Comme tous les hommes de ce pays, Robert porte des marcels. Ces T-shirts sans manche, sans col et sans élégance, que l’on glisse sous une chemise, sous un pyjama (ou que l’on porte seul, parfois) présentent un réel avantage : en cas de transpiration, ils limitent l’apparition de tâches. Dans un pays où les températures avoisinent régulièrement les 40°C, ce n’est pas négligeable… C’est même indispensable.

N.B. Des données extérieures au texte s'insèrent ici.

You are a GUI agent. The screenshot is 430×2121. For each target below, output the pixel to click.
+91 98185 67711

Comme sur tous les balcons d’Arménie, on aperçoit les marcels de Robert suspendus à un séchoir, volant au gré d’un vent qui, providentiellement, apparaît le soir. Comme beaucoup d’hommes aujourd’hui, Robert a ses humeurs, ses joies, ses peines, ses heures. Son heure à lui est d’ailleurs celle du repas : son ventre gargouille chaque jour au même moment, et sa faim ne tarde pas à se manifester par des cris ou des gémissements. Comme tous ses voisins ici, Robert apprécie la tendresse. Il en a même besoin : avec son caractère si discret et indépendant, on l’oublierait presque. Pourtant, il suffit de le prendre dans ses bras, ne serait-ce qu’une fois, pour contempler un visage serein et irradié de joie.

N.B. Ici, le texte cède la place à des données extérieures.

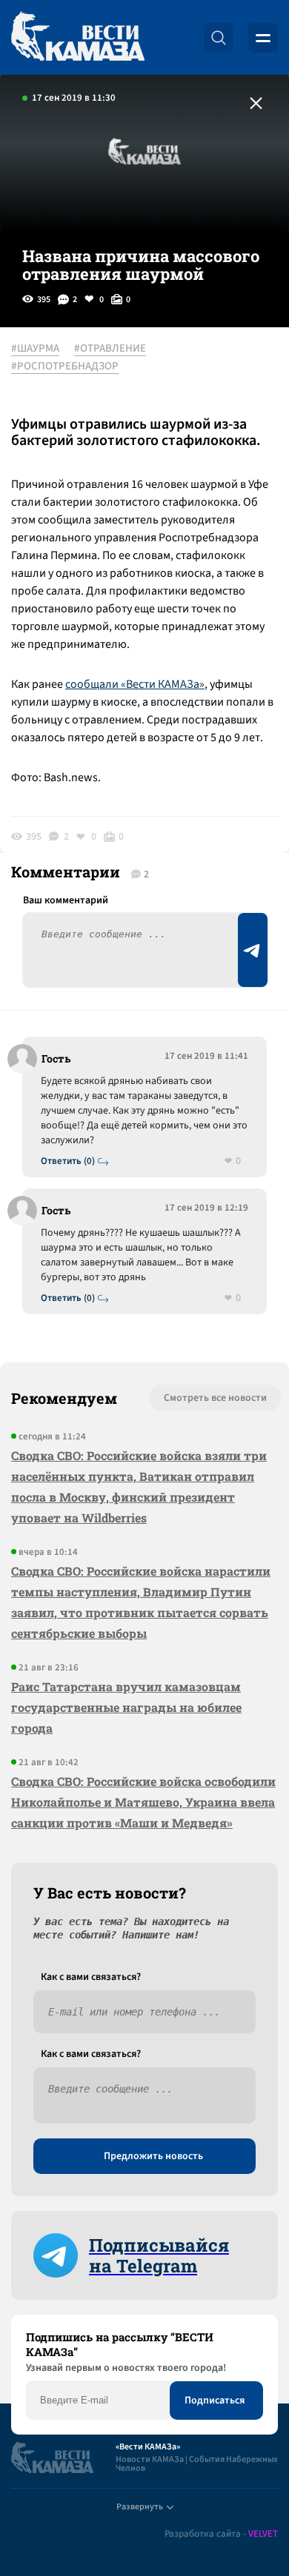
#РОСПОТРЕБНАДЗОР (65, 366)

Pourtant, comme tous les patients de cette unité palliative, Robert souffre parfois. Sa santé est fragile. Son cerveau est en très mauvais état. À vrai dire, sa vie ne tient qu’à un fil.
Robert est déjà un petit homme, Robert est et sera, tant que sa vie s’accomplira, un homme.
Comme beaucoup d’enfants de cet orphelinat, Robert va probablement mourir. À un âge où l’on doit normalement continuer de mûrir. Pourtant, comme chacun de nous, Robert a le droit de s’accomplir. Même pour quelques mois, il a le droit de jouer, de s’exercer, de rire. Il a le droit d’être sollicité, d’être soulagé, d’être aimé. Il a le droit de vivre.
Comme tous les soignants, religieuses et bénévoles ici, nous veillons à être garants de ce droit, nous essayons de veiller sur chacun comme il est, et comme il se doit. Comme tous les hommes de ce pays, Robert porte des marcels. Et chaque fois que je lui enfile ces T-shirts sans manches, sans col et sans élégance, c’est pour moi comme un rappel : Robert est un petit d’homme, Robert est déjà un petit homme, Robert est et sera, tant que sa vie s’accomplira, un homme.